# Tensorflow 4

Notes from 12/04/2018 lecture

## Regularization with early stopping

- Evaluate the model on a validation set at regular interval of epochs
- Store the current best performin model (on validation)
- Stop if the best stored model is not changed for many epochs
- Use the saved model

![image](resources/im1.png)

## Regualarization with extended loss

Uses L1 and L2 regularization
![immagine](resources/im2.png)

In [3]:
import tensorflow as tf
import numpy as np
from functools import partial
from datetime import datetime

tf.reset_default_graph()

now = datetime.utcnow().strftime("%Y%m%d%H%M%S")
root_logdir = "tf_logs"
logdir = "{}/run-{}/".format(root_logdir, now)
logdir2 = "{}/run2-{}/".format(root_logdir, now)

# load MNIST dataset
from tensorflow.examples.tutorials.mnist import input_data
mnist = input_data.read_data_sets("/tmp/data/") # download files
# define layers dimensions
n_inputs = 28*28  # MNIST image sizen_hidden1 = 300
n_hidden1 = 300
n_hidden2 = 100
n_outputs = 10

X = tf.placeholder(tf.float32, shape=(None, n_inputs), name="X")
y = tf.placeholder(tf.int64, shape=(None), name="y")
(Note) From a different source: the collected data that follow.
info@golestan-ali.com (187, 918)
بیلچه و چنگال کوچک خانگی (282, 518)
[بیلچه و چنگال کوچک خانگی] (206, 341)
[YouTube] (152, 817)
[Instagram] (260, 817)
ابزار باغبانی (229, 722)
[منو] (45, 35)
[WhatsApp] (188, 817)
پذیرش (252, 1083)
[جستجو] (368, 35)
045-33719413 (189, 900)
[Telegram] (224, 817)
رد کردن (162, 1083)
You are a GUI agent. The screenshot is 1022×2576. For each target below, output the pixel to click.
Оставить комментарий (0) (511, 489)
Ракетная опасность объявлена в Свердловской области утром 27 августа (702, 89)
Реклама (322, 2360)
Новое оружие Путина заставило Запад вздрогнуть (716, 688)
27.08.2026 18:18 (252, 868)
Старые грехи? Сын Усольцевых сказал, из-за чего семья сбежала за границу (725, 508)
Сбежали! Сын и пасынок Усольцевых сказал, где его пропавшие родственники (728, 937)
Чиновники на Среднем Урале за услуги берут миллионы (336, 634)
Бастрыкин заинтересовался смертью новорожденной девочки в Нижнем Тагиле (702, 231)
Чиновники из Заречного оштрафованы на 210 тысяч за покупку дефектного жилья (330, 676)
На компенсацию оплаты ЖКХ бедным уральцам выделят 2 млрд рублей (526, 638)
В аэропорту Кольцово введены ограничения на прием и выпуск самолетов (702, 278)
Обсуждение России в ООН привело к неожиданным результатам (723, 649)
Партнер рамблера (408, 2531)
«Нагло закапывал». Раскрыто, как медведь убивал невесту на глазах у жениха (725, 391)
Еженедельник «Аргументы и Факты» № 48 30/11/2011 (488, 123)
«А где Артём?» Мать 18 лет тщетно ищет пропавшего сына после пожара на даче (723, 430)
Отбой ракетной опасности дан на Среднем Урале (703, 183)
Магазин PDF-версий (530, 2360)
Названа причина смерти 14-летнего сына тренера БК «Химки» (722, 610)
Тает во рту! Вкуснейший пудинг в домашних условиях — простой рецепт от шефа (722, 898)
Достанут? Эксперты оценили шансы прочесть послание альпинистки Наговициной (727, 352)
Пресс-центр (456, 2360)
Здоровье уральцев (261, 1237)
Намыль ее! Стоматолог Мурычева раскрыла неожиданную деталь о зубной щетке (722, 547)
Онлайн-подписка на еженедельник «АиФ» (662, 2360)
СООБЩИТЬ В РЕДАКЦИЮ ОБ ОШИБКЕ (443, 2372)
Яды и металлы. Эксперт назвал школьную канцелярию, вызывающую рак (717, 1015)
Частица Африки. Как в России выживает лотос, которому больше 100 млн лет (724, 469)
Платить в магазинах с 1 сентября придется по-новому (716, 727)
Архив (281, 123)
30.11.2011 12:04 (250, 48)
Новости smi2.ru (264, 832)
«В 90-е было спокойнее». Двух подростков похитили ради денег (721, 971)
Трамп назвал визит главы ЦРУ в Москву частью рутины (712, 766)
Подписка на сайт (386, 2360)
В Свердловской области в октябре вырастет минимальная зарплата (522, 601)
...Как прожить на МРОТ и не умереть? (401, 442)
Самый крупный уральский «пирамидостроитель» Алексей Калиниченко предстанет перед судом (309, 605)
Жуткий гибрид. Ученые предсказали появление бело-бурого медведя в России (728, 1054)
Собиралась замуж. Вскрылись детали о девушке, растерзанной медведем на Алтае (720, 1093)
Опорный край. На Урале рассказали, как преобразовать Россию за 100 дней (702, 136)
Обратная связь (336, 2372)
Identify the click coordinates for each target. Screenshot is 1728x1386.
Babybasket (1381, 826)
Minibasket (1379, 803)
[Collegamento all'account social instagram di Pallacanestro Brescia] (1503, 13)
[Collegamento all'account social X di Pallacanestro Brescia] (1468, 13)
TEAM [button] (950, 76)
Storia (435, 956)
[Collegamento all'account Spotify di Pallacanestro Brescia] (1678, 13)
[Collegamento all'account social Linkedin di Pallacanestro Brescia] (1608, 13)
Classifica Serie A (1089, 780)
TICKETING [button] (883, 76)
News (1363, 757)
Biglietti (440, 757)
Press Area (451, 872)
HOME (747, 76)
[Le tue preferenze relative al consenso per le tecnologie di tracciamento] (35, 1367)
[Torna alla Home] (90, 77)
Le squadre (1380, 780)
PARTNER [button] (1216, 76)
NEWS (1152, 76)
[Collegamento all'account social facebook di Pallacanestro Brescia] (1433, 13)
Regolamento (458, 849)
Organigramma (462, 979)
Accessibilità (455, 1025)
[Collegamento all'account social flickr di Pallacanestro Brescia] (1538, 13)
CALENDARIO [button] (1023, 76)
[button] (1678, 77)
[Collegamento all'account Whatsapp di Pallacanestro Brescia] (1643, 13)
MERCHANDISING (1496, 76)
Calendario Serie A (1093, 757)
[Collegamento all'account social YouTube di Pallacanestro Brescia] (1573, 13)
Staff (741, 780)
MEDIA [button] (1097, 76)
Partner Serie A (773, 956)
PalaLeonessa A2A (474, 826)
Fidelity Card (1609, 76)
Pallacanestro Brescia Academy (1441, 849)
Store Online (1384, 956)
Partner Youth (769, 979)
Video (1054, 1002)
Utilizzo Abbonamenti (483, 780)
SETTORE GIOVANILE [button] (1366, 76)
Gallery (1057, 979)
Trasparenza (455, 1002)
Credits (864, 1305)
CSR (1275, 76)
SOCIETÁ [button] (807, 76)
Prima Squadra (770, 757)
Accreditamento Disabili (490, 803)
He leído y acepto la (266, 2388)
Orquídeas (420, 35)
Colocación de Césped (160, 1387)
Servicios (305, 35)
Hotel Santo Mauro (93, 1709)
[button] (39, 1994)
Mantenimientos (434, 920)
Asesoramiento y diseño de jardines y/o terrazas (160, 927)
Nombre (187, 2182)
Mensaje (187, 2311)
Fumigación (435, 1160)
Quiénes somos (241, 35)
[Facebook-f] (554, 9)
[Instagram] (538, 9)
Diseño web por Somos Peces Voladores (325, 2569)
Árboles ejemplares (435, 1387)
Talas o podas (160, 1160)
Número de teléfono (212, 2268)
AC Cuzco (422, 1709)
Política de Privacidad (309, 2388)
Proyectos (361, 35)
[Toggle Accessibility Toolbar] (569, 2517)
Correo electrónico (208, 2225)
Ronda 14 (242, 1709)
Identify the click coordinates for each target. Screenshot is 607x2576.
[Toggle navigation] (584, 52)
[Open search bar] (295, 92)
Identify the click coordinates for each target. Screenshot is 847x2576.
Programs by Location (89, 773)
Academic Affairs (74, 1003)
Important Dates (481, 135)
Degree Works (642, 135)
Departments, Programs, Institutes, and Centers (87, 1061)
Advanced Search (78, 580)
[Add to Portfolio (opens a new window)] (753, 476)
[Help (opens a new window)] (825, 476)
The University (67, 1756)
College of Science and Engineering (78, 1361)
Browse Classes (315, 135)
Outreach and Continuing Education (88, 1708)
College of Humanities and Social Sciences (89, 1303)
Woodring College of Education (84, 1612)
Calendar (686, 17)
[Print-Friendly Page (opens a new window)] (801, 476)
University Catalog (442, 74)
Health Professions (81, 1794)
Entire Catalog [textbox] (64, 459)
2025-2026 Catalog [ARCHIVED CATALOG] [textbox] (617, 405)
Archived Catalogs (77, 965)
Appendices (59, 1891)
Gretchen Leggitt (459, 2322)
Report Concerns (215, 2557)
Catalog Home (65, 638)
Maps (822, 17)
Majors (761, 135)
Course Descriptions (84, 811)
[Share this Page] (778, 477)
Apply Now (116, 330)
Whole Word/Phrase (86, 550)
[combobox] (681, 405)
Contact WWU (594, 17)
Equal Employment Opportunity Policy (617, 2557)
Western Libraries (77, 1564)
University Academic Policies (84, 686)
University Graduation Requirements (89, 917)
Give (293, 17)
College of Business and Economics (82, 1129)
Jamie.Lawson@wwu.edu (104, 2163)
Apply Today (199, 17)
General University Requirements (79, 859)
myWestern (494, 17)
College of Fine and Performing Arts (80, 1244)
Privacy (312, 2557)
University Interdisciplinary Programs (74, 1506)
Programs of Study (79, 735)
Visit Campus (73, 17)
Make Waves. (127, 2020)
# regularization hyperparameter: Loss + lambda_parameter * regularization  
lambda_parameter = 0.003

# define dense layer with L1 regularization
# the PARTIAL() is used for partial function application which "freezes" 
# some portion of a function's arguments and/or keywords resulting in a 
# new object with a simplified signature

# L1
my_dense_layer = partial(tf.layers.dense, activation=tf.nn.relu, kernel_regularizer=tf.contrib.layers.l1_regularizer(lambda_parameter))

# L2
# my_dense_layer = partial(tf.layers.dense, activation=tf.nn.relu, kernel_regularizer=tf.contrib.layers.l2_regularizer(lambda_parameter))

# build the network (with no soft-max, that will be inserted in the definition of loss)                                                        
with tf.name_scope("dnn"):
    hidden1 = my_dense_layer(X, n_hidden1, name="hidden1")
    hidden2 = my_dense_layer(hidden1, n_hidden2, name="hidden2")
    logits = my_dense_layer(hidden2, n_outputs, activation=None, name="outputs")

# build the loss: single label multi-class classification -> softmax in output + cross entropy loss 
with tf.name_scope("loss"):
    xentropy = tf.nn.sparse_softmax_cross_entropy_with_logits(labels=y,logits=logits)
    # add the regularization losses to the base loss:
    base_loss = tf.reduce_mean(xentropy, name="avg_xentropy") 
    reg_losses = tf.get_collection(tf.GraphKeys.REGULARIZATION_LOSSES)
    loss = tf.add_n([base_loss] + reg_losses, name="loss")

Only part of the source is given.